Hey Louis,

thanks for working on this! The general approach looks fine to me, I
just have some small things to fix.

Louis Bouchard [2015-01-26 14:42 -0000]:
> Changes to apport-unpack are only meaningful for Ubuntu Precise, so
> they could be brought in as a debian patch, hence dropped from that
> MP, while keeping the enhancement to problem_report.

I think it's fine to keep that in trunk. We might have other large
attachments which are better handled that way.

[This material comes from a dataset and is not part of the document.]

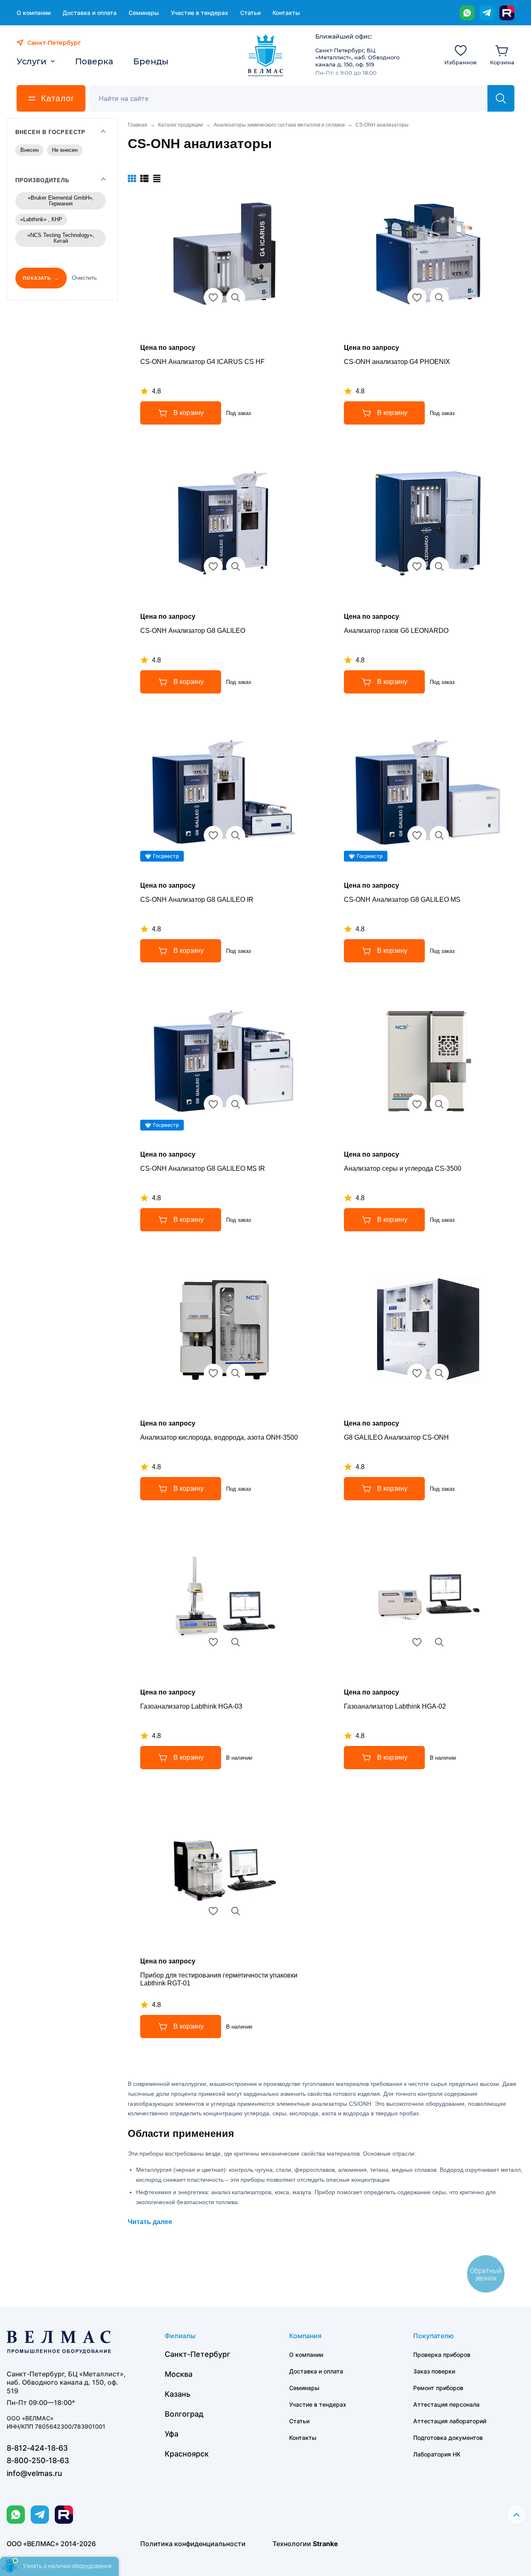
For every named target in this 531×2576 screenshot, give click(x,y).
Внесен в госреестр (50, 132)
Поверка (94, 61)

> === modified file 'bin/apport-unpack'
> --- bin/apport-unpack	2012-05-04 06:54:56 +0000
> +++ bin/apport-unpack	2015-01-26 14:41:51 +0000
> @@ -49,18 +49,28 @@
>  except OSError as e:
>      fatal(str(e))
>  
> +binaries = ()

Please make that a list or a set; using a tuple in this way is
confusing. It would also be nice if you could name this "bin_keys"?

>  for k in pr:
> +    if pr[k] == u'':

No u'' please, just ''; u'' isn't compatible with earlier Python 3.x.

> +        binaries += (k,)

Following the above, bin_keys.append(k) (list) or .add(k) (set).

> +    with open(report, 'rb') as f:
> +        for element in binaries:

"key" instead of element, please? Let's consistently call the report
contents "key" and "value".

> +    def extract(self, file, item=None, directory='/tmp'):
> +        '''Extract only one element from the problem_report
> +        directly without loading the report beforehand
> +        This is required for Kernel Crash Dumps that can be
> +        very big and saturate the RAM
> +        '''

Short descriptions need to be one line. Please rename "item" to "key",
and drop the None default for it, as None will turn the whole thing
into a no-op. Also, don't specify a default for directory; such
defaults are for CLI programs, and libraries should *never* default to
/tmp unless they very carefully avoid overwriting existing files in a
race free manner (i. e. O_CREAT|O_EXCL).

Finally, to further point out that this is for a single key instead of
the whole report, could this be named extract_key()?

> +        self._assert_bin_mode(file)
> +        self.data.clear()
> +        key = None
> +        value = None
> +        b64_block = False
> +        bd = None
> +        # Make sure the report is at the beginning
> +        file.seek(0)

I'd like to avoid this. First, it's unexpected (and undocumented), you
might deliberately call this on an open file at an offset, and second
it won't work for non-seekable fds such as reading from stdin.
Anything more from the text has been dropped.